En voyant ma gueule cassée, Chalais s’est marré, jusqu’à ce que je lui demande le double du tarif. Je n’étais pas sûr qu’il ait le courage de publier une photo de Moissac enfariné jusqu’au yeux. (J’ai compris par la suite que Chalais ne m’envoyait pas uniquement en mission pour alimenter son canard en photos à scandale, ce salaud-là se constituait un fichier qui, avec le temps, lui donnerait des moyens de pression, et Moissac l’apprendrait à ses dépens un jour ou l’autre.) Après tout, ce n’était plus mon problème. J’avais gardé en mémoire le regard d’Anne pendant qu’on me rossait, et ça me faisait bien plus mal encore que les plaies.
Le chant des mouettes commence à me lasser. Je monte le son de la radio. Anne ne dit rien, elle croise et décroise les jambes pour trouver une position confortable dans le transat.

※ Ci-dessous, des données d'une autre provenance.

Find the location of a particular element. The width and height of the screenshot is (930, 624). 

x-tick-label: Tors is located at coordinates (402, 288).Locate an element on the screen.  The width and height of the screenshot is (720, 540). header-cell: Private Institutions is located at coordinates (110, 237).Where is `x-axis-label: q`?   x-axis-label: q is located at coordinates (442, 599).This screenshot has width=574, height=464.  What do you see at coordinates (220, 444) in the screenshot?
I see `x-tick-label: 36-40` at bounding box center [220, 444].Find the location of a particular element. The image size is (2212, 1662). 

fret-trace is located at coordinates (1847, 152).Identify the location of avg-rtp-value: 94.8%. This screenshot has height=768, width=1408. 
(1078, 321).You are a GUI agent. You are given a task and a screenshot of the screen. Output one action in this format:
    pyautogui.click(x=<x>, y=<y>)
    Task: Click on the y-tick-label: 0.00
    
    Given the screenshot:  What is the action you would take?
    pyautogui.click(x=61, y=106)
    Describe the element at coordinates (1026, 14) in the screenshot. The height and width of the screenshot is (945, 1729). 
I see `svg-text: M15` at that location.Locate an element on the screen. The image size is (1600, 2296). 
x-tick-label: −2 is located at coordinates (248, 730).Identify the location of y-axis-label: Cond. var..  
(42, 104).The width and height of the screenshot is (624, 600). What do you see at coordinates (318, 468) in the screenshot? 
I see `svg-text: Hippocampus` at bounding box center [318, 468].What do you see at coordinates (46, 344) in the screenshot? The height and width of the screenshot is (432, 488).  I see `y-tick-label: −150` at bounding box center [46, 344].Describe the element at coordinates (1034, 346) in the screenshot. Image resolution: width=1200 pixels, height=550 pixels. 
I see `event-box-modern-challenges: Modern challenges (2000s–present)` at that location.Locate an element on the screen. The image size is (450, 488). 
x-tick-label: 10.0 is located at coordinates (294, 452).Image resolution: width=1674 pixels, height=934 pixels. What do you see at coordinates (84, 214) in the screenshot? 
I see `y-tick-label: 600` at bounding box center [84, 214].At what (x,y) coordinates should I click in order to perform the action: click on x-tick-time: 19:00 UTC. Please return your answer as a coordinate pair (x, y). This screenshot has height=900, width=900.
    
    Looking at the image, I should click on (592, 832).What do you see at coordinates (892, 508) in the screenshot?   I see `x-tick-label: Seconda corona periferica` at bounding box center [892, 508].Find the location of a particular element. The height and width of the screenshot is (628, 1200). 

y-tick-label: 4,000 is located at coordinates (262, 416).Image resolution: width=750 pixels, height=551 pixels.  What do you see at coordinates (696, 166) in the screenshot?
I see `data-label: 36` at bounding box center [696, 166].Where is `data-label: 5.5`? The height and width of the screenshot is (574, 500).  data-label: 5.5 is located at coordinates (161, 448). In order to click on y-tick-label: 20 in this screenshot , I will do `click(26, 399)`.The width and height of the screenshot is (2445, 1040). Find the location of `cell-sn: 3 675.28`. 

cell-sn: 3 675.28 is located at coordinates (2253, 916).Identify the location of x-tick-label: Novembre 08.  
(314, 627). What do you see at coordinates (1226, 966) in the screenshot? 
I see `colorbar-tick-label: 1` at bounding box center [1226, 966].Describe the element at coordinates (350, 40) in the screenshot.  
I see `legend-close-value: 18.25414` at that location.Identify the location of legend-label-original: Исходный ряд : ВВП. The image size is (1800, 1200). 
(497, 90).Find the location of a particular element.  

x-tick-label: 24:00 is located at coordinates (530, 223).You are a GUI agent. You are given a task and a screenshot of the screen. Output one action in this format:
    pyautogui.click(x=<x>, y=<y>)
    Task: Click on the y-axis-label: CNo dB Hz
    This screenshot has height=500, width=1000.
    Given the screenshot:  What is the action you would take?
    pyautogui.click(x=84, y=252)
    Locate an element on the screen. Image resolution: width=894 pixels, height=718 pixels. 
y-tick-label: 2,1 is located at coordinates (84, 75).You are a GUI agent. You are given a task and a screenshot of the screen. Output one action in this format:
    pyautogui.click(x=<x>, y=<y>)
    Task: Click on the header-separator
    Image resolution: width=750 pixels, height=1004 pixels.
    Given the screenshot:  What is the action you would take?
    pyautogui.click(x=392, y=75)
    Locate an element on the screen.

On a toqué à ma porte dès le surlendemain. Personne ne venait jamais, a fortiori sans prévenir, dans mon trou de banlieue, un petit pavillon anonyme pas loin d’Athis-Mons. Avant d’ouvrir, je suis allé changer la compresse froide qui ne quittait plus mon nez. Anne était là, habillée en jean et baskets, pas maquillée, les cheveux noués en queue-de-cheval. Seule.
— Personne ne connaît mon adresse.
— Je sais. J’ai vu votre patron, ce matin. Maintenant qu’il a lâché le morceau, vous pourriez me laisser entrer.
Elle a eu un hoquet de surprise quand elle a vu avec quoi j’avais tapissé les murs du salon. Une vingtaine de tirages papier au format poster, scotchés à même la brique. Son dos, ses jambes, son visage, ses mains caressant un corps, un gros plan de son sourire, les cheveux longs qu’elle portait à Venice, ses seins bronzés. (Il y avait aussi deux autres photos bien plus intimes, mais je n’avais pas osé les afficher.) Depuis deux ans, j’avais fait de son corps le seul élément de décoration de toute la baraque. Elle ne m’a pas fait la joie de s’en indigner.